The central scene of Happy End also links back to Amour. Eve visits Georges’s office at her father’s request. Georges tells her that he’s not interested in asking her why she tried to kill herself, but he does so anyway. She has nothing to tell him in reply. He tells her the story of his wife’s death. Around the time of Eve’s last visit to Calais, at age three, her grandmother had fallen permanently ill. Georges handed over the duties of running the family firm to Anne and devoted himself to his wife’s care. At last, he smothered her. Grandfather telling the story to granddaughter seals their bond and tacitly establishes a pact between them.
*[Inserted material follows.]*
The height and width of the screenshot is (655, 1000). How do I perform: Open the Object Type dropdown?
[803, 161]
Mimicking the structure of a comedy, Happy End culminates in a pair of celebration scenes. It’s here that the subtext creeps to the fore. At Georges’s eighty-fifth birthday party he’s moved by a cello recital, but again shows signs of senility. He represents the old Europe, and his appreciation of culture will disappear with him. Anne and Thomas try to put a good face on the proceedings, but a drunk Pierre announces to the guests that they should enjoy a dish prepared by Jamila, “our Moroccan slave.” Pierre, we know, has been coping with the fallout of the accident at the construction site. The family of the accident’s victim has been demanding restitution, and when Pierre visits their home (they seem to be Eastern European immigrants), he’s assaulted by one of the victim’s relatives—an altercation that is shot stunningly from afar. Afterward Pierre is undone by a sense of guilt that his mother and his uncle repress.
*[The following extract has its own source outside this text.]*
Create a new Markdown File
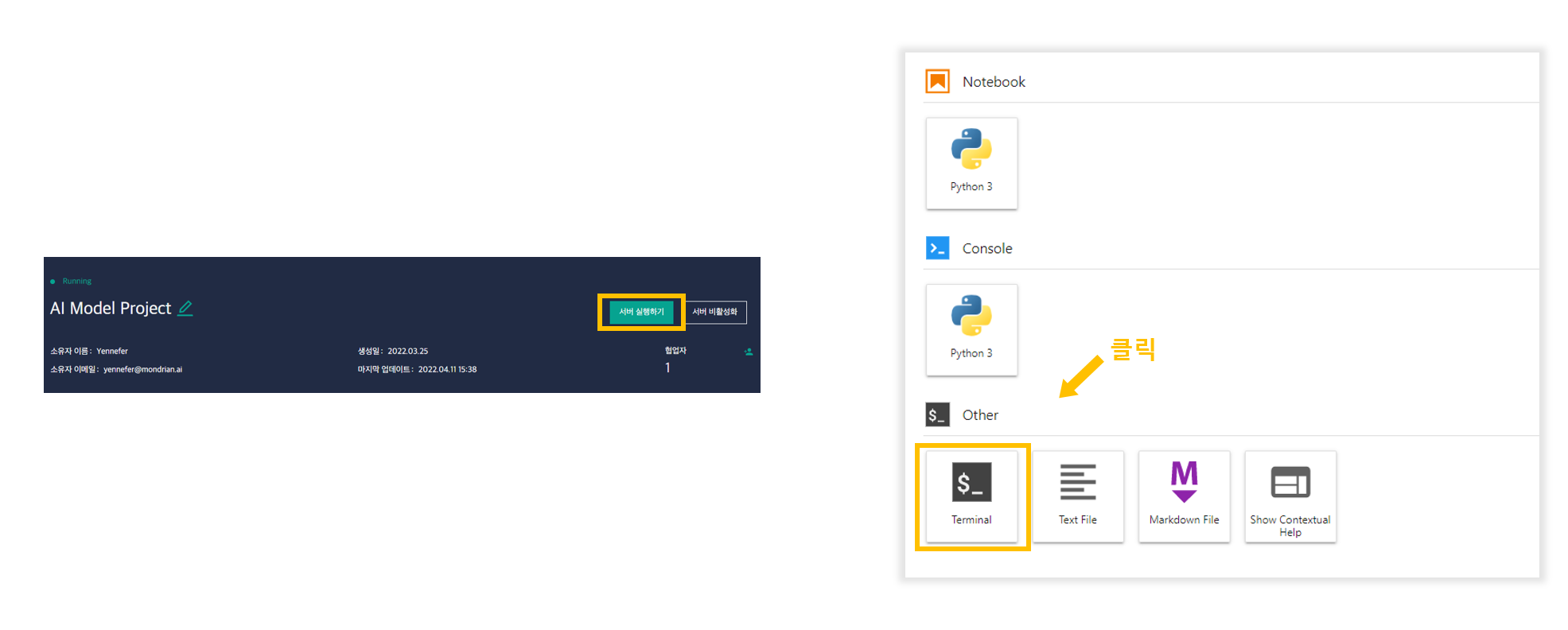The image size is (1568, 630). (x=1184, y=496)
The conclusion of Happy End is too neat, too intricately determined by foregoing events, to qualify as realism, but it still induces the grim sort of laughter that comes with witnessing contradictions laid bare. The reception for Anne’s wedding takes place on a sunny afternoon by the sea. The family is gathered around the table, surrounded by guests, a conspicuously white crowd. Pierre arrives late in the company of several black men, interrupts the proceedings, and begins to introduce the men to the crowd. The first is a migrant whose family was killed by Boko Haram. Anne quickly breaks up this stunt, and Pierre is dragged out of the room. The men are offered a table and a meal, and Anne apologizes to her guests, explaining that Pierre really is “a good person.”
The scene—absurdly, sinisterly—mimics the paralysis of liberals in the face of Europe’s migrant crisis. The guests are here: Will they be recognized? Will that recognition be more than a token? Will they be offered a seat at the table and a share in the continent’s comforts, or will they be shuttled out of sight? Anne’s response to the scene is to restore order and accommodate disruption. Georges’s is altogether different: He enlists Eve to wheel him away from the luncheon and steer his wheelchair down a hill and into the sea. We see this last suicide attempt from two points of view: first head-on, as if from the water, as granddaughter drives grandfather toward oblivion; then, after Eve lets go of the wheelchair, from the vantage of her smartphone’s camera, as Anne and Thomas run down the hill to try to save their father. Her act of recording what might be her grandfather’s last moments comes to her completely naturally, a perverse storytelling impulse that mirrors Haneke’s own. You could also call it a sign that the next generation will bear witness to their mothers’ and fathers’ sins and their suffering.